(EXTRACTED RECORDS)

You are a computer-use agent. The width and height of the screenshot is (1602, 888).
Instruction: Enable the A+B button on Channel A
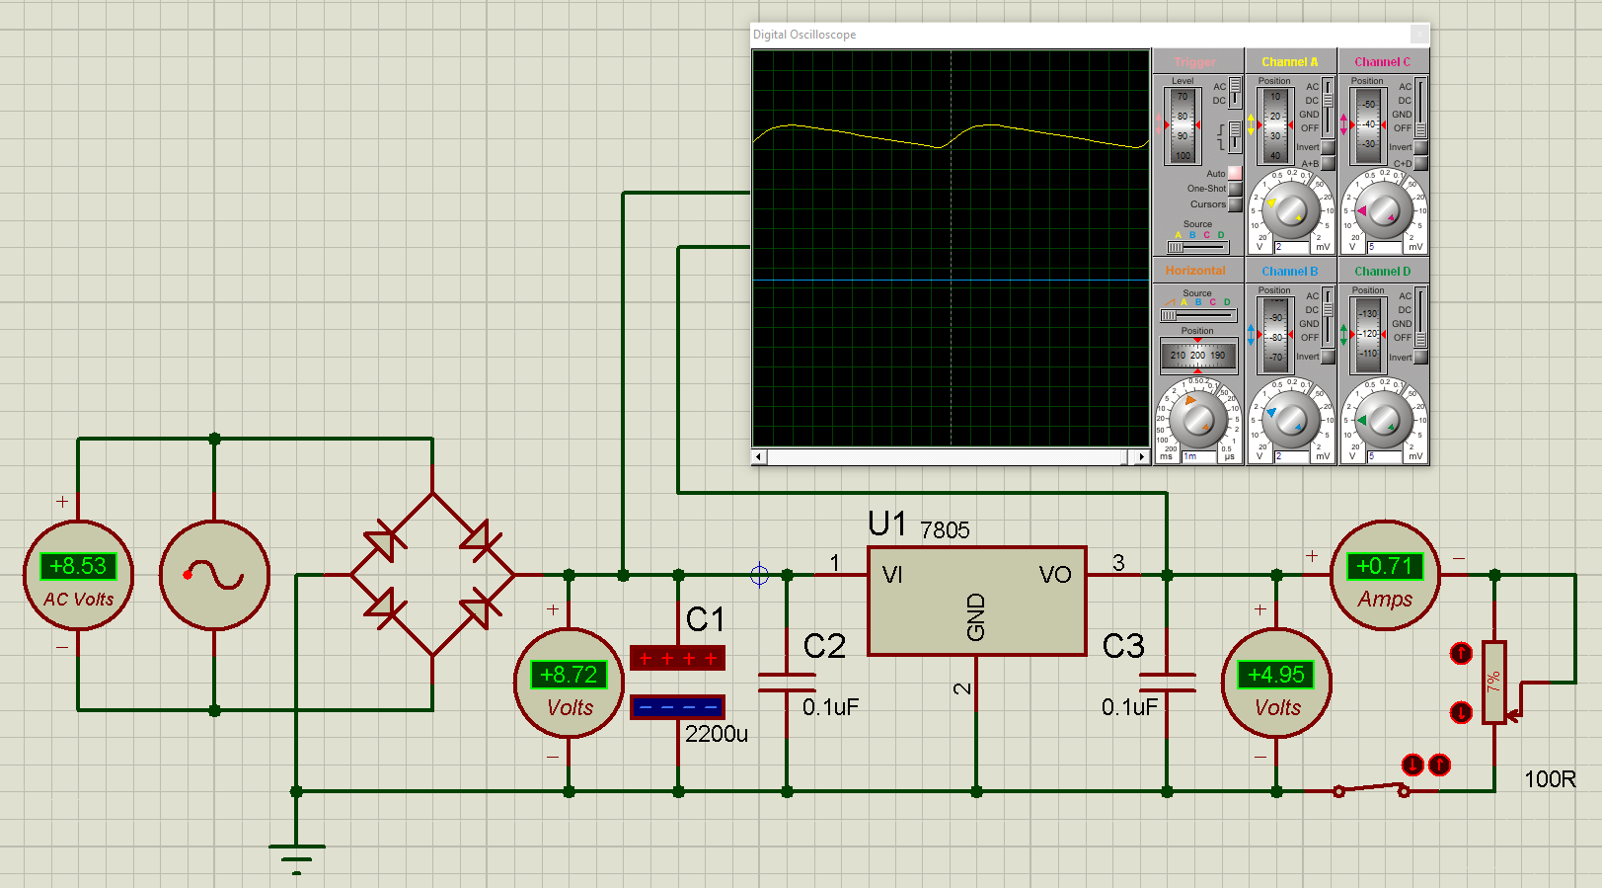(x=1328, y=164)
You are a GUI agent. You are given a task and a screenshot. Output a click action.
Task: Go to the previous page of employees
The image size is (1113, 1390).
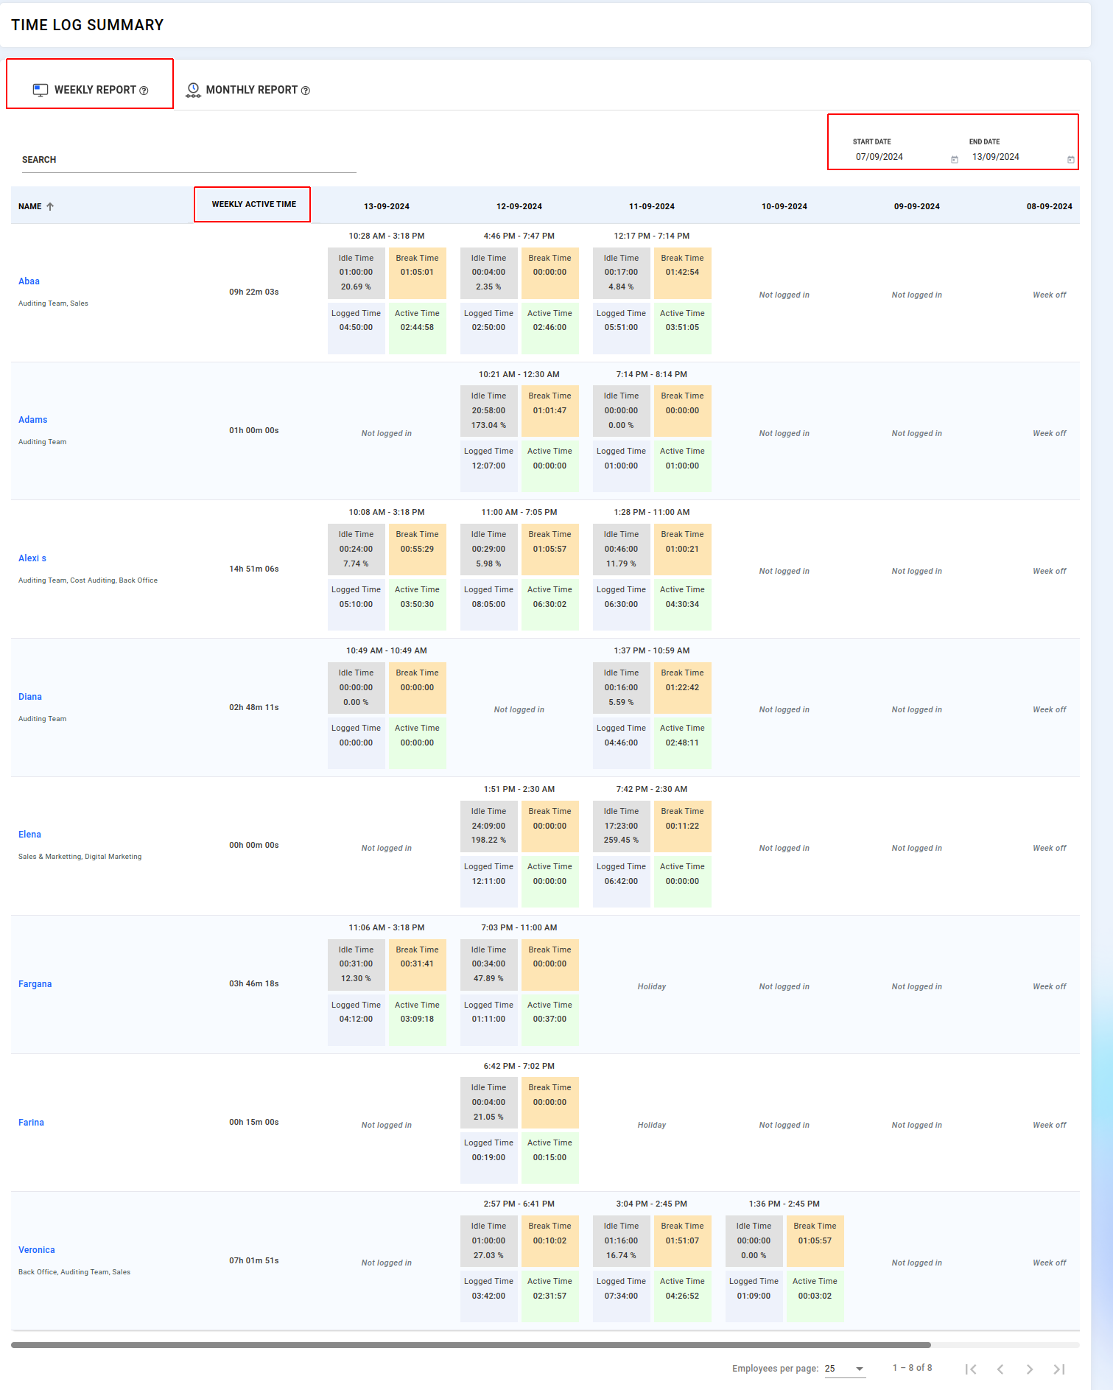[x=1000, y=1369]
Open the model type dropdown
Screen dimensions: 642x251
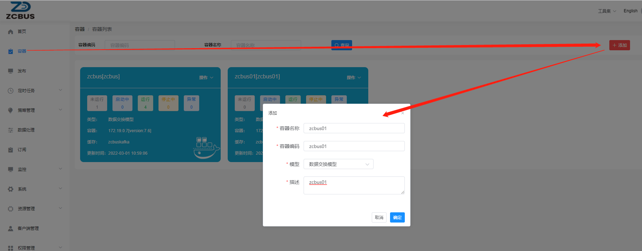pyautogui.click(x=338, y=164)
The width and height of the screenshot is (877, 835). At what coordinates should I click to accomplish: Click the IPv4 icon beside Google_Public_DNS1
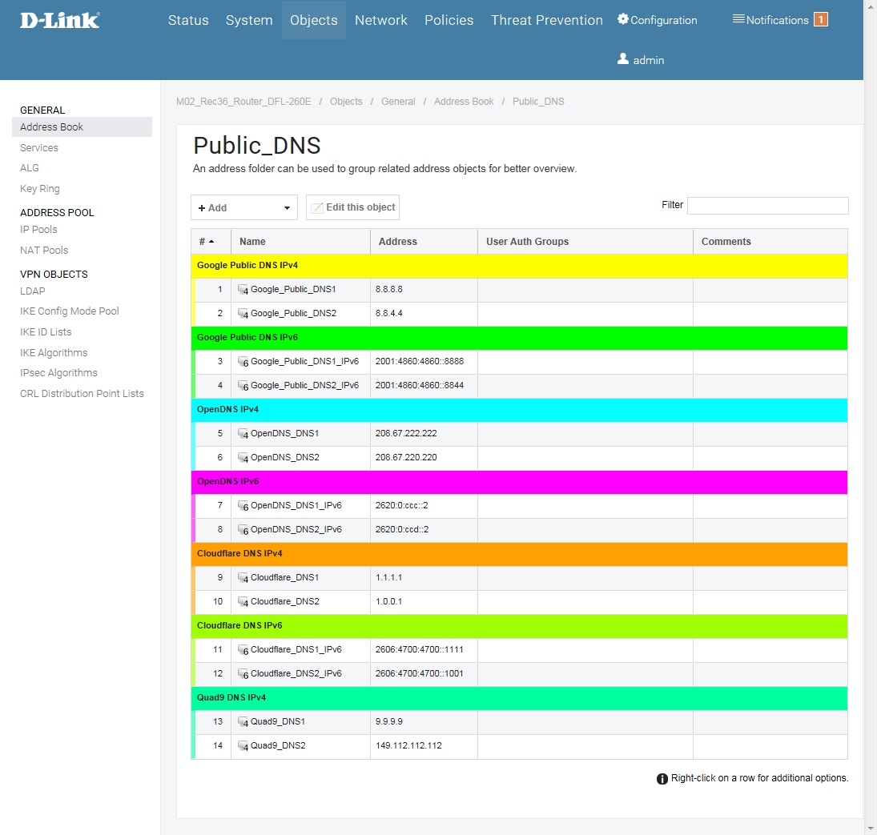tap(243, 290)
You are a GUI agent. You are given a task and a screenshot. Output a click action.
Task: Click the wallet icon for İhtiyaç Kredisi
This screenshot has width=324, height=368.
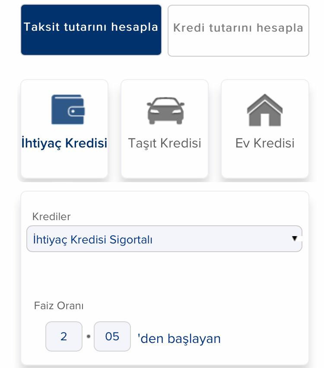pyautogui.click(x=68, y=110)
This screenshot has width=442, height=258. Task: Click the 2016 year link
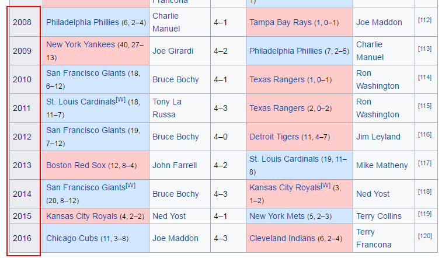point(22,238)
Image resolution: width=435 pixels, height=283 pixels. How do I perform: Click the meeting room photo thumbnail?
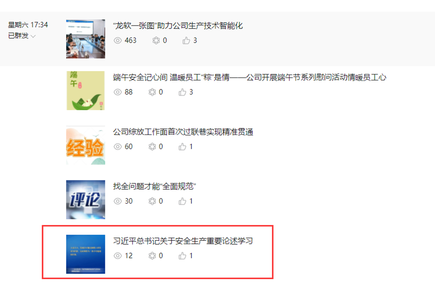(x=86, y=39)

(End EXTRACTED RECORDS)

TASK DESCRIPTION. Your answer must be an exact reproduction of all entries, containing no pictures.

RESPONSE TO THE TASK.
You are a computer-use agent. The width and height of the screenshot is (1602, 888).
Instruction: Enable the A+B button on Channel A
(x=1328, y=164)
You are a GUI agent. You are given a task and a screenshot. Output a click action.
Task: Go to the previous page of employees
The image size is (1113, 1390).
[x=1000, y=1369]
Open the model type dropdown
Screen dimensions: 642x251
pyautogui.click(x=338, y=164)
The width and height of the screenshot is (877, 835). At what coordinates should I click to accomplish: Click the IPv4 icon beside Google_Public_DNS1
tap(243, 290)
You are a GUI agent. You are given a task and a screenshot. Output a click action.
Task: Click the wallet icon for İhtiyaç Kredisi
This screenshot has width=324, height=368.
pyautogui.click(x=68, y=110)
This screenshot has width=442, height=258. Task: Click the 2016 year link
point(22,238)
Image resolution: width=435 pixels, height=283 pixels. How do I perform: Click the meeting room photo thumbnail?
(x=86, y=39)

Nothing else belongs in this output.